A gender neutral sign is posted outside a bathroom on May 11, 2016 in Durham, North Carolina

The president of the University of Notre Dame warns the National Collegiate Athletic Association (NCAA) that it can’t mandate what morals he and his college will follow just because it controls college sports.

The religious school’s president, John I. Jenkins, penned an editorial for The Wall Street Journal wherein he said the NCAA has overstepped its authority with its attempt to impose moral ideals on college sports.

In particular, the priest is concerned over the NCAA’s action of moving 2016-17 national championship games away from North Carolina because of the state’s HB2 bathroom law. Jenkins essentially asserted that the sports organization has no right to involve itself in legislation passed by state governments. He also hinted that the NCAA has gotten arrogant because of the huge amount of money college sports generates.

“The role of such associations,” Jenkins said of the NCAA, “is to foster athletic competition that is fair and serves the well-being of student-athletes. There is plenty of work for them to do in that sphere without assuming the role of spokesperson for their members on contentious political and social issues.”

Jenkins allowed that “respect” for the LGBT community is important, but so are the positions of those who feel threatened by men pretending to be women in public restrooms, locker rooms, and changing rooms.

Heightened respect for the rights of lesbian, gay, bisexual and transgender citizens is a signal moral achievement of our time, and harboring reservations about any retrenchment is natural.
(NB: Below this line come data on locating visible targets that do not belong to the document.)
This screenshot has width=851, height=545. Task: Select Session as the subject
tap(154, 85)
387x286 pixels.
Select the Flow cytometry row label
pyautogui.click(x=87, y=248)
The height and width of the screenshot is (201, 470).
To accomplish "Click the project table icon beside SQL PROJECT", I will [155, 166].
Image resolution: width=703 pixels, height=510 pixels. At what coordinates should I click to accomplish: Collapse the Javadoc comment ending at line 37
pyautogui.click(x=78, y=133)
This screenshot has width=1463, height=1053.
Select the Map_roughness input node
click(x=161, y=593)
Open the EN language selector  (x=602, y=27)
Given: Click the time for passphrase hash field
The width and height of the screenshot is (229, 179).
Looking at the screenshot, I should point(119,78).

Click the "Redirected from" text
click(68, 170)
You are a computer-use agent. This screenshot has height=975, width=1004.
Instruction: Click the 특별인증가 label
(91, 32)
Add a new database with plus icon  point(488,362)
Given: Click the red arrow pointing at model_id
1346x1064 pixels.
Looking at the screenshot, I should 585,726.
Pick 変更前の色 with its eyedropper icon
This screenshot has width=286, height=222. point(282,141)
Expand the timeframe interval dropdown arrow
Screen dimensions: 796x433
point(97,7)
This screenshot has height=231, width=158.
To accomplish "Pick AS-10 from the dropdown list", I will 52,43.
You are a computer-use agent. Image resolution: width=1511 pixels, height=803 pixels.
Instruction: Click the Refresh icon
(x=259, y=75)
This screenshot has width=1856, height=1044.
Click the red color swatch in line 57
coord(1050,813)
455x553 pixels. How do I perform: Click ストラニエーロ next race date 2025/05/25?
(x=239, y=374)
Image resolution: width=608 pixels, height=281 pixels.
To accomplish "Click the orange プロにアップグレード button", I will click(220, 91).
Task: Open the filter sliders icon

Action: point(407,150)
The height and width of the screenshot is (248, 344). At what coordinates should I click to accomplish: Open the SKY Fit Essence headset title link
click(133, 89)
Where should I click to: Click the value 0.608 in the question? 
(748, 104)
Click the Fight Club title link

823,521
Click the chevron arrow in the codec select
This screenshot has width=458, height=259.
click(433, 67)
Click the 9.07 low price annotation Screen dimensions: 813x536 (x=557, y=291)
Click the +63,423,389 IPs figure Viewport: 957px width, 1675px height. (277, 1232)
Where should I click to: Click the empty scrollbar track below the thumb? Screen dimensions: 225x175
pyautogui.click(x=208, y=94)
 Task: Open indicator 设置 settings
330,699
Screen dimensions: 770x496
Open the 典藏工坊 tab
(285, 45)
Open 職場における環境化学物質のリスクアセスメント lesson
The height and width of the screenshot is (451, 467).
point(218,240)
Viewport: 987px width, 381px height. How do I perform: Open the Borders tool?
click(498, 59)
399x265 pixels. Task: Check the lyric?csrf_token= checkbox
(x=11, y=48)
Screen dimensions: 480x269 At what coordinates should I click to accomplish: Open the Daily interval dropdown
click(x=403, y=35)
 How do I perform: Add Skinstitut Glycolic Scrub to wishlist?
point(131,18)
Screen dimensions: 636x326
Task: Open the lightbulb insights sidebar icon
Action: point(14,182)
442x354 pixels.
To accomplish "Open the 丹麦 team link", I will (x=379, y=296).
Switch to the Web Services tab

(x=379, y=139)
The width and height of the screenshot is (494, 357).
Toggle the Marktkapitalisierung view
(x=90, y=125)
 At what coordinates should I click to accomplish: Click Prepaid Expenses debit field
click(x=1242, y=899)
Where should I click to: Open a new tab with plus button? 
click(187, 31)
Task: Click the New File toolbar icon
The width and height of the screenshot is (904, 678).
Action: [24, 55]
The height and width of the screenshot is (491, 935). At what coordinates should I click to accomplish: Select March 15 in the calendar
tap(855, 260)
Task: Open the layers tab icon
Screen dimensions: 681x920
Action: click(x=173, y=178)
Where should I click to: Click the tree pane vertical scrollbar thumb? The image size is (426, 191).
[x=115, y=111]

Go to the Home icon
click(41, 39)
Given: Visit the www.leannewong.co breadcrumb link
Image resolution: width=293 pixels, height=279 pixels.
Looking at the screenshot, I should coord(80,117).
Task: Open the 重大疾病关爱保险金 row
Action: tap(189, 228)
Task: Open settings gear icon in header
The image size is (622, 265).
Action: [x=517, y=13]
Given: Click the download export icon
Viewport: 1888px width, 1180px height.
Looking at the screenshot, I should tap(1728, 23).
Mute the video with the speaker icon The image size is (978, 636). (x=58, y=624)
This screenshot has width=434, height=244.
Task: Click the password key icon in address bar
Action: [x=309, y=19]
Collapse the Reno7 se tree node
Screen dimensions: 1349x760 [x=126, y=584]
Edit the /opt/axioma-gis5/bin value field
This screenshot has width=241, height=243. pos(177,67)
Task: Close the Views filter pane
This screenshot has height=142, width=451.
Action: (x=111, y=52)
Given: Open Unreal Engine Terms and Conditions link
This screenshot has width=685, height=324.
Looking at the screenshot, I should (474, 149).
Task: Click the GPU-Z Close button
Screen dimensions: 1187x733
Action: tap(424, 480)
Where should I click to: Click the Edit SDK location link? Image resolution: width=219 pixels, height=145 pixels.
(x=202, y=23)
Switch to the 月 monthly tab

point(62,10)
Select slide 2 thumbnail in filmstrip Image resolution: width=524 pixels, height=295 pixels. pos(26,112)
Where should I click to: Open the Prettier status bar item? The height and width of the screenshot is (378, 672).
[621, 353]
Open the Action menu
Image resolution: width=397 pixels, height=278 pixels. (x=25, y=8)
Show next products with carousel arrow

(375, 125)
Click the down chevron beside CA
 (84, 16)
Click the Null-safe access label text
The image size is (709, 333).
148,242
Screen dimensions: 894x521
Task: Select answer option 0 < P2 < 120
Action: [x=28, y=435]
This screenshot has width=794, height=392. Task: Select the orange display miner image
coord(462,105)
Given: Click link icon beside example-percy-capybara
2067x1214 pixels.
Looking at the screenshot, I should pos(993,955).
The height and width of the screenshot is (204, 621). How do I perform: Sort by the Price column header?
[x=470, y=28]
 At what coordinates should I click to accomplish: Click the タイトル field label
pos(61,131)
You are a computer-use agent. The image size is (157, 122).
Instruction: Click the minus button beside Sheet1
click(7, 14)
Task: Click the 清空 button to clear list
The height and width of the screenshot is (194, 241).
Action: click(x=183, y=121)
Yet some citizens may wonder about the implications of substituting gender identity for biological sex in public restrooms. While attending to the rights and sensibilities of transgender persons, it’s important to also take into account the feelings of those who might be uncomfortable undressing in front of a member of the opposite biological sex.

Jenkins closed with a sentiment that perfectly encapsulates the failure of many institutions of higher learning.

At a time when tweets, slogans and sound bites seem to define the substance of our political discourse; when respect for truth seems a casualty of the campaign; and when ideological polarization often hamstrings responsible governing, the nation needs universities to raise the intellectual tone of Americans’ discussions more than ever. We must strive to do a better job of providing this service. We will certainly fail if we delegate the work to athletic associations.

The conflict between the NCAA and the state of North Carolina arose when the state legislature passed HB2 into law to protect the safety of women and children from predators who may pretend to be women in order to gain access to the women’s facilities in public places.

The bill, North Carolina Governor Pat McCrory said, was heavily opposed by the deep pockets of gay advocacy organizations from outside the state.